For the rest of the cluster on writing and receiving AE reviews:

Frequently asked questions

How long should an account executive performance review be?

About 400 to 600 words. Long enough to cover the four sections (result, method, behaviour, growth) with specific evidence in each, short enough that the rep reads it twice and the VP of Sales can calibrate it quickly. Sales reviews under 300 words tend to lean on the number; reviews over 800 words tend to pad with adjectives.

What if my account executive hit their quota? Do I still need to give critical feedback?

Yes, and the strong reps want it. Hitting quota tells you the result; the review still has to address whether the method was sustainable, whether the behaviour beyond closing was at the level you'd expect, and what the rep should be doing differently in the next period. The risk of skipping critical feedback for over-quota reps is that they plateau without realising it.

How do I write a performance review for an account executive who missed quota?

Name the miss, then unpack it. Was the territory under-resourced, was the rep under-supported, was the qualification weak, was the pipeline insufficient? The miss number is the easy part. The hard part is what changes for next period. A review that names a specific behaviour change and the leading indicator the rep is now tracking is more useful than one that documents the miss without a forward path.

Should I include pipeline metrics in an AE performance review?

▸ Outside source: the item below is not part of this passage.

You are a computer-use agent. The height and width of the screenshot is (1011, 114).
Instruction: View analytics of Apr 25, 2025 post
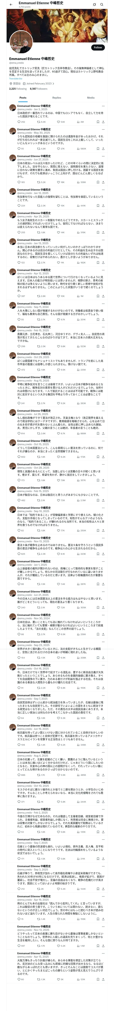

Yes, particularly forecast accuracy and pipeline coverage. These are the leading indicators that distinguish a sustainable strong quarter from a one-time spike. Including them also signals to the rep that the review is about their full work, not just whether the comp plan paid out, which is what reps want to read.

How do I handle territory differences when reviewing two account executives?

Acknowledge the territory in the result section, then anchor the rest of the review on territory-independent signals: pipeline discipline, forecast accuracy, qualification quality, call coaching scores, peer-reported collaboration. If those signals are strong, give credit even if the number was middling. If they're weak in a strong-territory rep, the headline number is masking the actual contribution.